-- Data to use follows --
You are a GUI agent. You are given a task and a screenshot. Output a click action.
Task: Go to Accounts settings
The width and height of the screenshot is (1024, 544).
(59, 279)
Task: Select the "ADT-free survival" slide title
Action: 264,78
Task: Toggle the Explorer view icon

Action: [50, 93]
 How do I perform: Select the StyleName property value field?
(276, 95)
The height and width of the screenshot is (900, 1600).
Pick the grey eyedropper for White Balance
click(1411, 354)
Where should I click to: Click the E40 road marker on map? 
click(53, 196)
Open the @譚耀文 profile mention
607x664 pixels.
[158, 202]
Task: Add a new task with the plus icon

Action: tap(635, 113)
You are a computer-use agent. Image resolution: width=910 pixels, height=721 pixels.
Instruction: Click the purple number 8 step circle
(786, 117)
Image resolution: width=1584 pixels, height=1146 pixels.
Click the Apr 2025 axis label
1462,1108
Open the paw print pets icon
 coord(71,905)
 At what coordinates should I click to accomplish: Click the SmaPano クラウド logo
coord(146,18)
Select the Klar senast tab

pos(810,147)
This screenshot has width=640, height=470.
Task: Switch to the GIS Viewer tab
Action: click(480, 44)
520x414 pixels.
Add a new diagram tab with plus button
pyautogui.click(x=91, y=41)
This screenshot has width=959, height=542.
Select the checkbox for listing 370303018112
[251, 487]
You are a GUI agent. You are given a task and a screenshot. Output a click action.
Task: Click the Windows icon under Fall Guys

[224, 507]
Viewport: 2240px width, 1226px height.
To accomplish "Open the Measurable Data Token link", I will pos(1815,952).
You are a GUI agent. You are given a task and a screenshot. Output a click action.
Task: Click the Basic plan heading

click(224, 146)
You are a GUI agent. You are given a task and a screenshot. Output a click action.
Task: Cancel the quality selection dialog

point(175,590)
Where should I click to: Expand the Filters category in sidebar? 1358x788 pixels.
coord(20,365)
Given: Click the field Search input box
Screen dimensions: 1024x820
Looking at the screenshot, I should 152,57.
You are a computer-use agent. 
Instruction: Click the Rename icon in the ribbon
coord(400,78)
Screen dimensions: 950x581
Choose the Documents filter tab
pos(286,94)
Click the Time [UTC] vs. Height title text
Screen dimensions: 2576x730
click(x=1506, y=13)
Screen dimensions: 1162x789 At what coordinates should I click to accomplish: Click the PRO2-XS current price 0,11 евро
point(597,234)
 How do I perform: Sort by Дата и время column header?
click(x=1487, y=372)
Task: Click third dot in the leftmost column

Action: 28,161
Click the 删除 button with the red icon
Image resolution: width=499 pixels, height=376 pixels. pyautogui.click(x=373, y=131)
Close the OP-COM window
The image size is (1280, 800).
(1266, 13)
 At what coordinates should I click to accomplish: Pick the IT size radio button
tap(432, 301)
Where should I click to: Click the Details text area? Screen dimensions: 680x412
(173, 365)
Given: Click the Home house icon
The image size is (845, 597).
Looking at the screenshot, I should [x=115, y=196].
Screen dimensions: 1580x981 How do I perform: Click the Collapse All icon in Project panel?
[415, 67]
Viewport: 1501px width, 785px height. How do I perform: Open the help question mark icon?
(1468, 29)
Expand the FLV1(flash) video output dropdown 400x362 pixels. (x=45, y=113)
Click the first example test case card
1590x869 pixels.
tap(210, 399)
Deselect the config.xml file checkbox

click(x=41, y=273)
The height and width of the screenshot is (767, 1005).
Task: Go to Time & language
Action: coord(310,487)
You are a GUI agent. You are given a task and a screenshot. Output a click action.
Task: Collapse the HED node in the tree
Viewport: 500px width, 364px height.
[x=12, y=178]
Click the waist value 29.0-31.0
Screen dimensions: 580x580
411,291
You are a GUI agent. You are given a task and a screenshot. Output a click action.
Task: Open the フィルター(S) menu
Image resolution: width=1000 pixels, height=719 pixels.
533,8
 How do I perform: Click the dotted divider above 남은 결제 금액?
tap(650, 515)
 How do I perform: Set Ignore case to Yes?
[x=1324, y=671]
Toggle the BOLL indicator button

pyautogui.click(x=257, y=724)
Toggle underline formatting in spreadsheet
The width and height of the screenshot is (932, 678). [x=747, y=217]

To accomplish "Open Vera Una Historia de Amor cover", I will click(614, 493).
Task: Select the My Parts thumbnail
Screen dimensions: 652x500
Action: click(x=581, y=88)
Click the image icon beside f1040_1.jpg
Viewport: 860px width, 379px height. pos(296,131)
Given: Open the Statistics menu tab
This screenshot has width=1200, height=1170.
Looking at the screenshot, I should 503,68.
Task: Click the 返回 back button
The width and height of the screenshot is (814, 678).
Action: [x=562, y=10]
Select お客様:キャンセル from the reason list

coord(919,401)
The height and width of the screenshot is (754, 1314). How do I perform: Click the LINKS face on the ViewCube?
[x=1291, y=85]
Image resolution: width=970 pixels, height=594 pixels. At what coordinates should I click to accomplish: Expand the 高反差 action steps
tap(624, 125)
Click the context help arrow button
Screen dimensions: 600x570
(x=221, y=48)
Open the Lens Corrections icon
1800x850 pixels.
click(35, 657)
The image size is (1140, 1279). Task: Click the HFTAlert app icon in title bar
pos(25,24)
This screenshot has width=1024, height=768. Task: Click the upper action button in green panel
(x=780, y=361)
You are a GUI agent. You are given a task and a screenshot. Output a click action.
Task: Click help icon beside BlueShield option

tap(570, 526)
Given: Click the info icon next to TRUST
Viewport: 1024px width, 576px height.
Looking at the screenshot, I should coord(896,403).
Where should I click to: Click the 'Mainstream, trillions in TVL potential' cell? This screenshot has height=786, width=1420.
-- Data to use concluded --
Goal of the exercise.
Each record above is to be written out again, without any change.

Reply to the task.
You are a GUI agent. You are given a task and a screenshot. Output a click action.
Task: Go to Accounts settings
The width and height of the screenshot is (1024, 544).
(59, 279)
Task: Select the "ADT-free survival" slide title
Action: 264,78
Task: Toggle the Explorer view icon

Action: [50, 93]
 How do I perform: Select the StyleName property value field?
(276, 95)
The height and width of the screenshot is (900, 1600).
Pick the grey eyedropper for White Balance
click(1411, 354)
Where should I click to: Click the E40 road marker on map? 
click(53, 196)
Open the @譚耀文 profile mention
607x664 pixels.
[158, 202]
Task: Add a new task with the plus icon

Action: tap(635, 113)
You are a computer-use agent. Image resolution: width=910 pixels, height=721 pixels.
Instruction: Click the purple number 8 step circle
(786, 117)
Image resolution: width=1584 pixels, height=1146 pixels.
Click the Apr 2025 axis label
1462,1108
Open the paw print pets icon
 coord(71,905)
 At what coordinates should I click to accomplish: Click the SmaPano クラウド logo
coord(146,18)
Select the Klar senast tab

pos(810,147)
This screenshot has width=640, height=470.
Task: Switch to the GIS Viewer tab
Action: click(480, 44)
520x414 pixels.
Add a new diagram tab with plus button
pyautogui.click(x=91, y=41)
This screenshot has width=959, height=542.
Select the checkbox for listing 370303018112
[251, 487]
You are a GUI agent. You are given a task and a screenshot. Output a click action.
Task: Click the Windows icon under Fall Guys

[224, 507]
Viewport: 2240px width, 1226px height.
To accomplish "Open the Measurable Data Token link", I will pos(1815,952).
You are a GUI agent. You are given a task and a screenshot. Output a click action.
Task: Click the Basic plan heading

click(224, 146)
You are a GUI agent. You are given a task and a screenshot. Output a click action.
Task: Cancel the quality selection dialog

point(175,590)
Where should I click to: Expand the Filters category in sidebar? 1358x788 pixels.
coord(20,365)
Given: Click the field Search input box
Screen dimensions: 1024x820
Looking at the screenshot, I should 152,57.
You are a computer-use agent. 
Instruction: Click the Rename icon in the ribbon
coord(400,78)
Screen dimensions: 950x581
Choose the Documents filter tab
pos(286,94)
Click the Time [UTC] vs. Height title text
Screen dimensions: 2576x730
click(x=1506, y=13)
Screen dimensions: 1162x789 At what coordinates should I click to accomplish: Click the PRO2-XS current price 0,11 евро
point(597,234)
 How do I perform: Sort by Дата и время column header?
click(x=1487, y=372)
Task: Click third dot in the leftmost column

Action: 28,161
Click the 删除 button with the red icon
Image resolution: width=499 pixels, height=376 pixels. pyautogui.click(x=373, y=131)
Close the OP-COM window
The image size is (1280, 800).
(1266, 13)
 At what coordinates should I click to accomplish: Pick the IT size radio button
tap(432, 301)
Where should I click to: Click the Details text area? Screen dimensions: 680x412
(173, 365)
Given: Click the Home house icon
The image size is (845, 597).
Looking at the screenshot, I should [x=115, y=196].
Screen dimensions: 1580x981 How do I perform: Click the Collapse All icon in Project panel?
[415, 67]
Viewport: 1501px width, 785px height. How do I perform: Open the help question mark icon?
(1468, 29)
Expand the FLV1(flash) video output dropdown 400x362 pixels. (x=45, y=113)
Click the first example test case card
1590x869 pixels.
tap(210, 399)
Deselect the config.xml file checkbox

click(x=41, y=273)
The height and width of the screenshot is (767, 1005).
Task: Go to Time & language
Action: coord(310,487)
You are a GUI agent. You are given a task and a screenshot. Output a click action.
Task: Collapse the HED node in the tree
Viewport: 500px width, 364px height.
[x=12, y=178]
Click the waist value 29.0-31.0
Screen dimensions: 580x580
411,291
You are a GUI agent. You are given a task and a screenshot. Output a click action.
Task: Open the フィルター(S) menu
Image resolution: width=1000 pixels, height=719 pixels.
533,8
 How do I perform: Click the dotted divider above 남은 결제 금액?
tap(650, 515)
 How do I perform: Set Ignore case to Yes?
[x=1324, y=671]
Toggle the BOLL indicator button

pyautogui.click(x=257, y=724)
Toggle underline formatting in spreadsheet
The width and height of the screenshot is (932, 678). [x=747, y=217]

To accomplish "Open Vera Una Historia de Amor cover", I will click(614, 493).
Task: Select the My Parts thumbnail
Screen dimensions: 652x500
Action: click(x=581, y=88)
Click the image icon beside f1040_1.jpg
Viewport: 860px width, 379px height. pos(296,131)
Given: Open the Statistics menu tab
This screenshot has width=1200, height=1170.
Looking at the screenshot, I should 503,68.
Task: Click the 返回 back button
The width and height of the screenshot is (814, 678).
Action: [x=562, y=10]
Select お客様:キャンセル from the reason list

coord(919,401)
The height and width of the screenshot is (754, 1314). How do I perform: Click the LINKS face on the ViewCube?
[x=1291, y=85]
Image resolution: width=970 pixels, height=594 pixels. At what coordinates should I click to accomplish: Expand the 高反差 action steps
tap(624, 125)
Click the context help arrow button
Screen dimensions: 600x570
(x=221, y=48)
Open the Lens Corrections icon
1800x850 pixels.
click(35, 657)
The image size is (1140, 1279). Task: Click the HFTAlert app icon in title bar
pos(25,24)
This screenshot has width=1024, height=768. Task: Click the upper action button in green panel
(x=780, y=361)
You are a GUI agent. You are given a task and a screenshot. Output a click action.
Task: Click help icon beside BlueShield option

tap(570, 526)
Given: Click the info icon next to TRUST
Viewport: 1024px width, 576px height.
Looking at the screenshot, I should coord(896,403).
Where should I click to: Click the 'Mainstream, trillions in TVL potential' cell? This screenshot has height=786, width=1420.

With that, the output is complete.